ST. LOUIS (AP) -- When 2-year-old Owen Stark arrived at St. Louis Children's Hospital, he wasn't given much chance for survival. The little boy had collapsed at a store and his heart and lungs were shutting down.
But doctors used a German-built artificial lung that stabilized him so well that, at least for now, he no longer needs a lung transplant. The hospital said Owen is believed to be the youngest person to receive an artificial lung.
"I don't think there's any question it saved his life," Dr. Mark Grady, a pediatric cardiologist at St. Louis Children's Hospital, said Wednesday.
Owen's parents had noticed some signs their child wasn't healthy. He wasn't eating much and had a low-grade fever, said his father, Justin Stark, a 30-year-old construction company owner. Doctors in their hometown of Eldon, Mo., thought at first he had a bad cold, or maybe a kidney disorder.

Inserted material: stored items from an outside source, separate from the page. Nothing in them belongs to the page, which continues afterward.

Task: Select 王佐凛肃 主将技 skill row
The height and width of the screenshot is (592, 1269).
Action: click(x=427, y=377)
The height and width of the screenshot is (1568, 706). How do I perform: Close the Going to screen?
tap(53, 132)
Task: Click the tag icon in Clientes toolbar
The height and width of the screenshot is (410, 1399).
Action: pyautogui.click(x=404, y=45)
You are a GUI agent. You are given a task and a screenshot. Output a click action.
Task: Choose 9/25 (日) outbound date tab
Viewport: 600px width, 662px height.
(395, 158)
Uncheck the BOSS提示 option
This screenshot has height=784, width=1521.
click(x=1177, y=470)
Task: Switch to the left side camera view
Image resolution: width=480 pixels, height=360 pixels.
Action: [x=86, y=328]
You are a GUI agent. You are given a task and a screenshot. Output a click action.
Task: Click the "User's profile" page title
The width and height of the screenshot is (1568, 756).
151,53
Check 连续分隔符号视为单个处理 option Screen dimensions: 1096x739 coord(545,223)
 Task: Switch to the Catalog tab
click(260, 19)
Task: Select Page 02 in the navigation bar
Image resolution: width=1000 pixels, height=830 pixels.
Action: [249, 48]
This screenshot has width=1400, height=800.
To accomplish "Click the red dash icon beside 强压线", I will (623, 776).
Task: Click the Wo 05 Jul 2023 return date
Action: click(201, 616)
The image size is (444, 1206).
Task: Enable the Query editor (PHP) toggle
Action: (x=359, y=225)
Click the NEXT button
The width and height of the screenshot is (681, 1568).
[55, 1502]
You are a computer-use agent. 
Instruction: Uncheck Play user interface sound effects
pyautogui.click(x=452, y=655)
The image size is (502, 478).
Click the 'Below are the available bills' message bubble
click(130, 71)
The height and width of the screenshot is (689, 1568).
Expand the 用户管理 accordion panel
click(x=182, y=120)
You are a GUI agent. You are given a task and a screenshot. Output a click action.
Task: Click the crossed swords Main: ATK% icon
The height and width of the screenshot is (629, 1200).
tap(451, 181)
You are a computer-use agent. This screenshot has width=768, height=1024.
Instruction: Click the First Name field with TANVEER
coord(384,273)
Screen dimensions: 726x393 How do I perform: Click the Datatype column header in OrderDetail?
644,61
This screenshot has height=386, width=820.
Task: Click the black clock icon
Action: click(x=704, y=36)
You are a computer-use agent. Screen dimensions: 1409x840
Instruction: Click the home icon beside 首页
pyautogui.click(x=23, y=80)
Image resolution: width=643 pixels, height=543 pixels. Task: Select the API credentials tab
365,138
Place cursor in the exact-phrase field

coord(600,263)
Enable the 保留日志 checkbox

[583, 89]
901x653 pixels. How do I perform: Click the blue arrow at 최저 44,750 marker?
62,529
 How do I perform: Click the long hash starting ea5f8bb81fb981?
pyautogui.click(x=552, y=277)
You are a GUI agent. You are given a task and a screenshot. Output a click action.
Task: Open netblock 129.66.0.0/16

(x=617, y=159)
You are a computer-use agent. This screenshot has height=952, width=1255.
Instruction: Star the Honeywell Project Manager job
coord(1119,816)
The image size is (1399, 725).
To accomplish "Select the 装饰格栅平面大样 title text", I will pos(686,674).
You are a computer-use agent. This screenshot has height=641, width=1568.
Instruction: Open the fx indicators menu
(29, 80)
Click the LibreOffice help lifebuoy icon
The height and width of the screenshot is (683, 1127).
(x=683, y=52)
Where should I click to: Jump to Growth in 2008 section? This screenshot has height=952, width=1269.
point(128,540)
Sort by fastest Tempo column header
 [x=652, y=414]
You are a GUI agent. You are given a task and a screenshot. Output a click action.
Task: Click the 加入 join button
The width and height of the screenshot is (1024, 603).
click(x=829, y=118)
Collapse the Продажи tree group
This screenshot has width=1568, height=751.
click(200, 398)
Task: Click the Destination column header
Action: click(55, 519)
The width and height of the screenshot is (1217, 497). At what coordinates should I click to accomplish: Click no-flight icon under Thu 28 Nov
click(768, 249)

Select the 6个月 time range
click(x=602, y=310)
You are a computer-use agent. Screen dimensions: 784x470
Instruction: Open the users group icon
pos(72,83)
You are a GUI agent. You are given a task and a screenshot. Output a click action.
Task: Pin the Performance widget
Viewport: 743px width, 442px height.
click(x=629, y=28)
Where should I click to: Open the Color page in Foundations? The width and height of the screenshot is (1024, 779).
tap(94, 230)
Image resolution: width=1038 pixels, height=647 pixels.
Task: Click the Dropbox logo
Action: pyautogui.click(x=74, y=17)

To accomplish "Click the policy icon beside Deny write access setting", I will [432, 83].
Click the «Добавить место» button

Owen had just been to yet another doctor's visit with his mom, Tonya, when he collapsed June 10 at a Toys R Us in Jefferson City. He was taken by ambulance to a hospital in Columbia, then flown to St. Louis Children's.
"I believe he flat-lined several times when he first got here," Justin Stark said. "It's about the worst experience I could ever imagine going through."
Doctors determined Owen had idiopathic pulmonary hypertension, or high blood pressure in the lungs. The disease is very rare and almost unheard of in young children.
Grady said Owen was given little chance of survival without a lung transplant. Problem was he needed one immediately and the process can take months.
Owen was placed on a heart-lung bypass machine called ECMO, but after about two weeks it can cause organ damage and leave a child ineligible for a transplant. So the hospital's transplant team, led by Dr. Charles Huddleston, petitioned the Food and Drug Administration to use a Berlin-made artificial lung device called NovalungsLA.
The device is used in Europe and Canada, Grady said, but not FDA-approved in the U.S. However, the FDA granted a "compassionate release use," essentially special permission.
Doctors had hoped the device would buy time while they waited for a lung to become available. They were shocked to see how well the boy recovered while on the artificial lung. In fact, Owen's lung function has improved so much he is no longer on the transplant list.
"Absolutely amazing," Stark said. "He had no other options at that point. It was either going to work or that was it."
There have been complications. Owen suffered a stroke about three weeks after the artificial lung was put into use. It was removed, and he is undergoing therapy. The family sees improvement each day, Stark said.
Grady said Owen may eventually need a transplant because his disease is progressive. Still, the doctor said the boy's recovery so far is nothing short of amazing.
"He's got the potential to be able to go home, which we didn't think was even possible," Grady said. If Owen continues to improve, he could leave the hospital in about a month, Grady said.
The success also shows the artificial lung can be of value to very young patients, potentially opening the way to treat even newborns, Grady said.
"There are tons of premature infants with chronic lung disease," Grady said.
Justin Stark said there is some consolation in knowing Owen's procedure could help other children in the long run.
"We would have given anything not to be the first, but it's nice to know that," he said.